Ainda que ausente, Madalena é omnipresente e a sua história reflecte a realidade de violência, transfobia e transmisoginia que assola o país. É um grito urgente perante o facto de que o Brasil é o país que mais mata pessoas trans e transformistas no mundo.

É de lembrar que este filme encontra-se na competição para melhor longa-metragem, sendo que podes acompanhar os resultados aqui no dezanove.pt.

 

 

Uferfrauen – Lesbian Life and Love in the GDR – o que podemos aprender com elas?

Uferfrauen (2019) de Barbara Wallbraun narra as histórias íntimas e pessoais, de amor, luta e superação de seis mulheres lésbicas que viveram na antiga República Democrática Alemã, ao mesmo tempo que relembra como ainda temos muito para aprender com elas. 
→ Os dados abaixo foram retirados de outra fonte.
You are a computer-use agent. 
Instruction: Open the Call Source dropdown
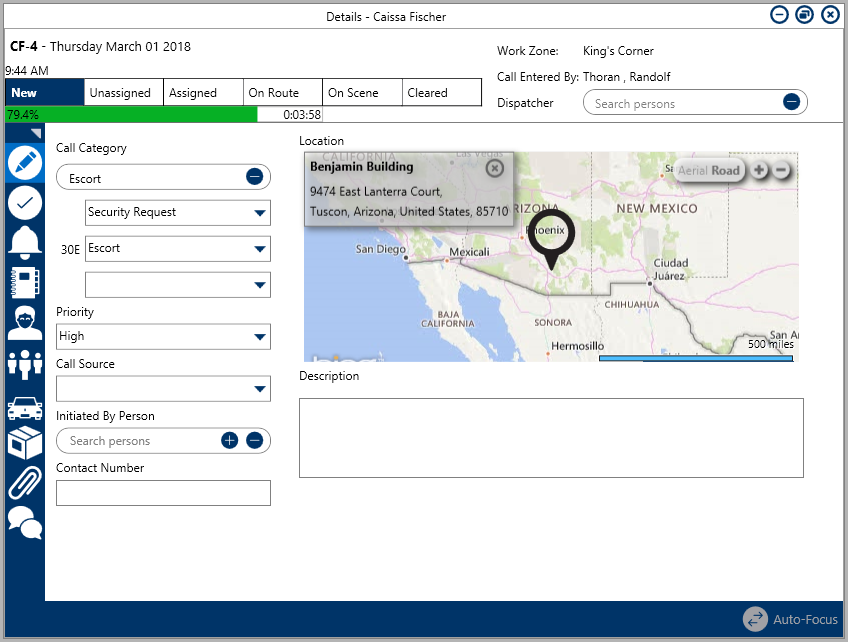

Aqui, conhecemos Pat, Christiane, Carola, Elke, Sabine e Gisela e a sua viagem desde o despertar da sua sexualidade até à descoberta do amor, passando por desventuras e desembocando nas formas nada convencionais como planearam as suas vidas e famílias. Ademais, conhecemos o seu papel no movimento associativo, na formação das suas próprias comunidades e o seu contributo para o movimento LGBTQI+ não só naquele tempo e na antiga RDA, como também na actualidade.

Nas suas histórias de vida relatam a sua luta pela autodeterminação, onde a realização pessoal e a luta pelos direitos LGBTQI+, assim como os de outras minorias, eram, e são, indissociáveis. Lutas estas que foram pautadas por conflitos com a lei e com o partido socialista no poder.

Destarte, este documentário é um lembrete do valor que é devido a testemunhos como estes com os quais podemos aprender muito.

Acrescenta-se que esta obra encontra-se na competição para melhor documentário.

 

Silent Voice – identidades e trauma, porque não posso ser eu inteiro?

O silêncio é, paradoxalmente, uma voz poderosa. E Silent Voice (2020) é o exemplo desse mesmo paradoxo. Sublimemente realizado por Reka Valerik, este documentário acompanha a tormenta de Khavaj, um jovem de 26 anos que foge da Chechénia quando a sua homossexualidade é descoberta pelo irmão que, por sua vez, promete matá-lo.

Refugiado em Bruxelas e forçado a viver em total anonimato para sua própria protecção, Khavaj é perseguido pelo trauma no seu próprio corpo ao sofrer de mutismo causado pelo sucedido. Simultaneamente, é confrontado com a necessidade de recuperar a sua voz para adquirir o estatuto de refugiado, o que implica contar, ou seja, reviver o que sofreu. 

Khavaj é atormentado por querer pertencer, ao mesmo tempo que precisa de viver na plenitude do seu Eu. Pertencer à sua comunidade significaria renegar uma parte de si e da sua identidade. Este conflito materializa-se em já não poder praticar MMA, desporto associado à diáspora chechena, nem poder comunicar com a sua família, sobretudo com a sua mãe que insiste que ele pode ser “curado” e regressar ao seu país, já que se se mantiver no Ocidente continuará “doente”.

Este documentário transpira trauma e conflito interno, já que as identidades de Khavaj enquanto checheno e homem gay encontram-se em conflito. Sendo homossexual é obrigado a abdicar da sua identidade enquanto checheno.

Mais uma vez a violência e o silêncio interligam-se nesta história comovente e trágica, que não deveria ser uma inevitabilidade, e que entra em choque com o dito que ouvimos a mãe de Khavaj proferir numa das suas mensagens de voz para o filho: “Tudo é belo na Chechénia”.

Este filme encontra-se, igualmente, na competição para melhor documentário.